NICOSIA, Cyprus – Cyprus’ lawmakers on Thursday effectively forced the government to renegotiate terms of legislation that would pave the way for the privatization of state-owned companies, a condition of the debt-laden country’s rescue deal with international lenders.
The vote throws into doubt whether Cyprus will receive the next batch of bailout money that the government said is necessary to stave off bankruptcy in the next couple of months.
The country has until March 5 to pass the legislation which several parties including left-wing AKEL and socialist EDEK had staunchly opposed.
Lawmakers voted 25 in favour, 25 against and five abstained. The tie meant the legislation was turned down.
Parliament will again vote on a revised bill probably next week, a lawmaker told The Associated Press on condition of anonymity because he didn’t want to pre-empt a formal announcement.
“We must now deal with what happens next with the rescue program,” Prodromos Prodormou, spokesman for the ruling right-wing Democratic Rally Party, told state broadcaster CyBC.
AKEL leader Andros Kyprianou told parliament before the vote that his party would not consent to the “sell off of the nation’s wealth” and denounced what he called the “blackmail” of international lenders.
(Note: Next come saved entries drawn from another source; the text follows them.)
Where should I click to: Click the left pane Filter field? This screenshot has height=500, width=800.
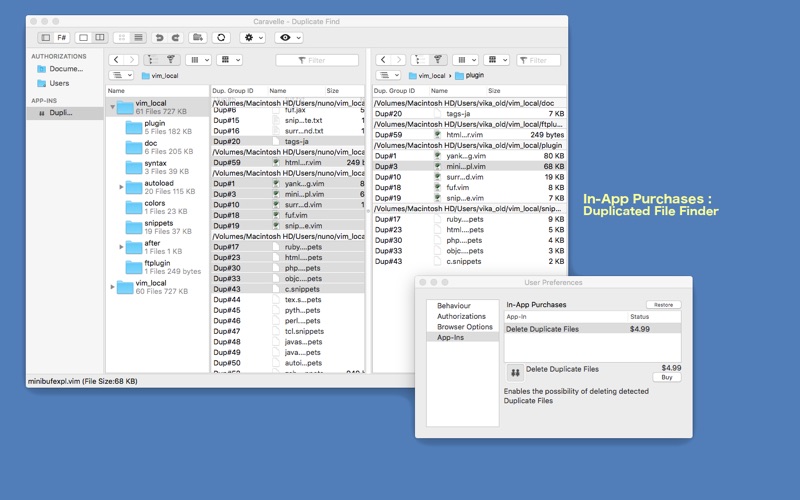point(316,60)
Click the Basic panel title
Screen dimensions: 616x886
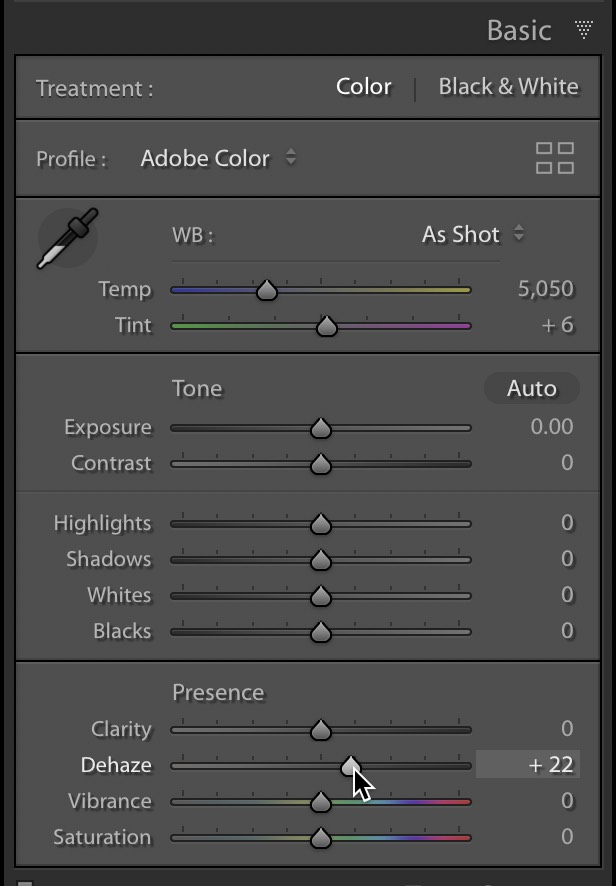pyautogui.click(x=518, y=30)
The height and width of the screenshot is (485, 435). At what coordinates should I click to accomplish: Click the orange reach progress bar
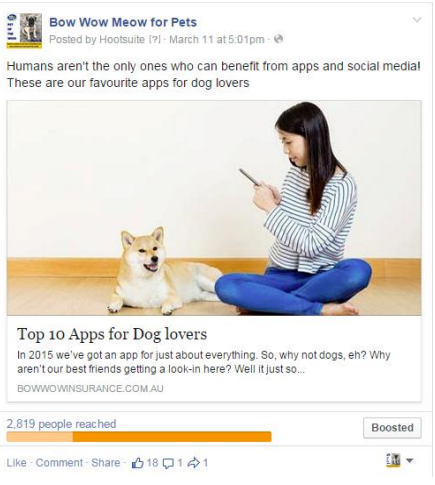139,437

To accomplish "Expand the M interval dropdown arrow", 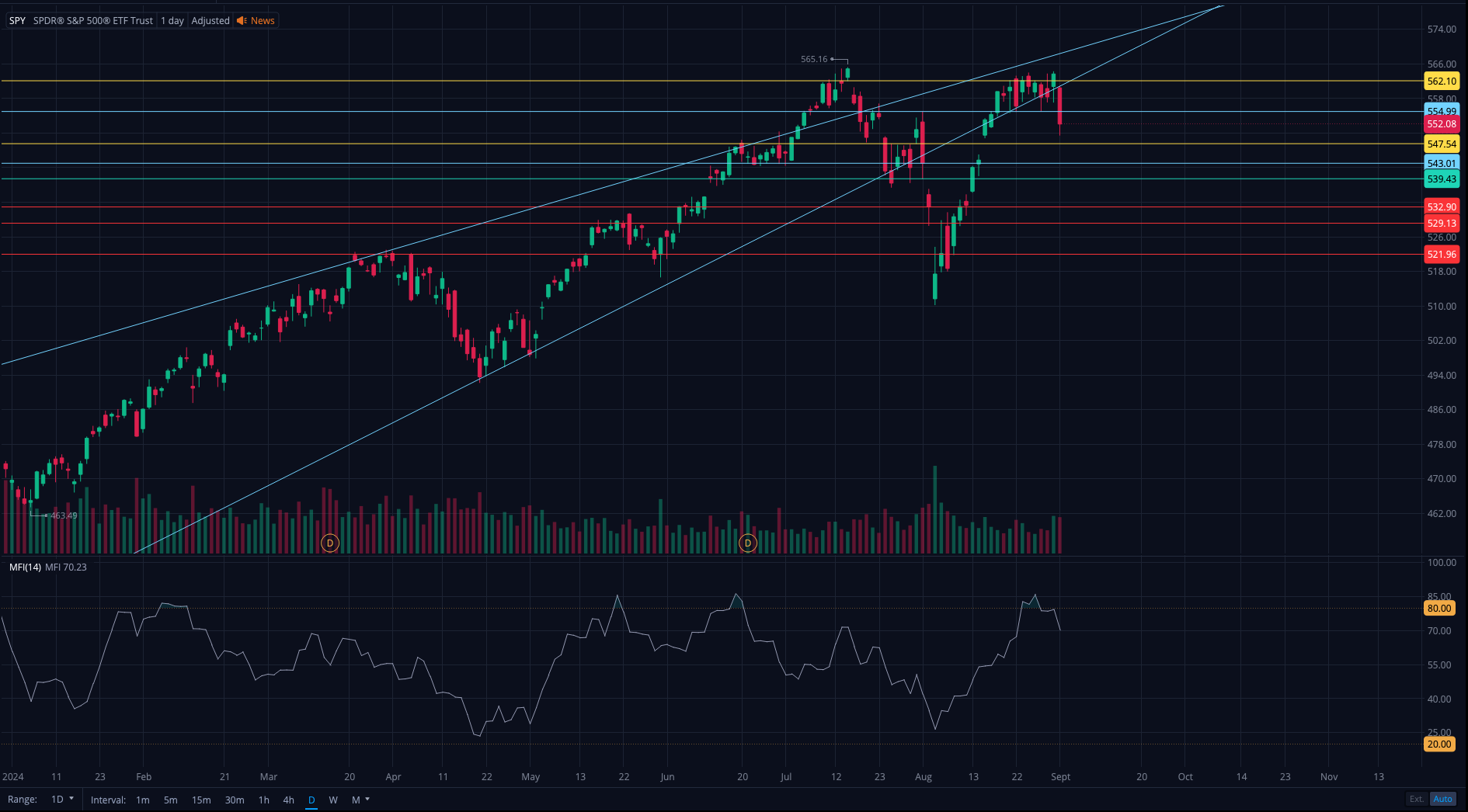I will [367, 800].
Kyprianou and EDEK lawmaker Giorgos Varnava said the government has to renegotiate the bill and speak to parties on alternatives.
Centre-right Democratic Party had suggested it would support the bill, but five of its lawmakers abstained because the party’s proposed amendments safeguarding jobs and benefits at privatized companies were rejected.
Cyprus government spokesman Christos Stylianides said in a written statement late Thursday that the Cabinet will deal with the bill’s rejection the following day “to forestall unpleasant developments and to maintain the country’s economic recovery and stabilization.”
Privatizations were a key component of the country’s 10 billion euro ($13.66 billion) bailout Cyprus agreed with other euro area countries and the International Monetary Fund last year.
Hundreds of people had gathered outside parliament to protest against the bill, including workers from the country’s electricity, telecommunications and ports authorities that are slated for privatization.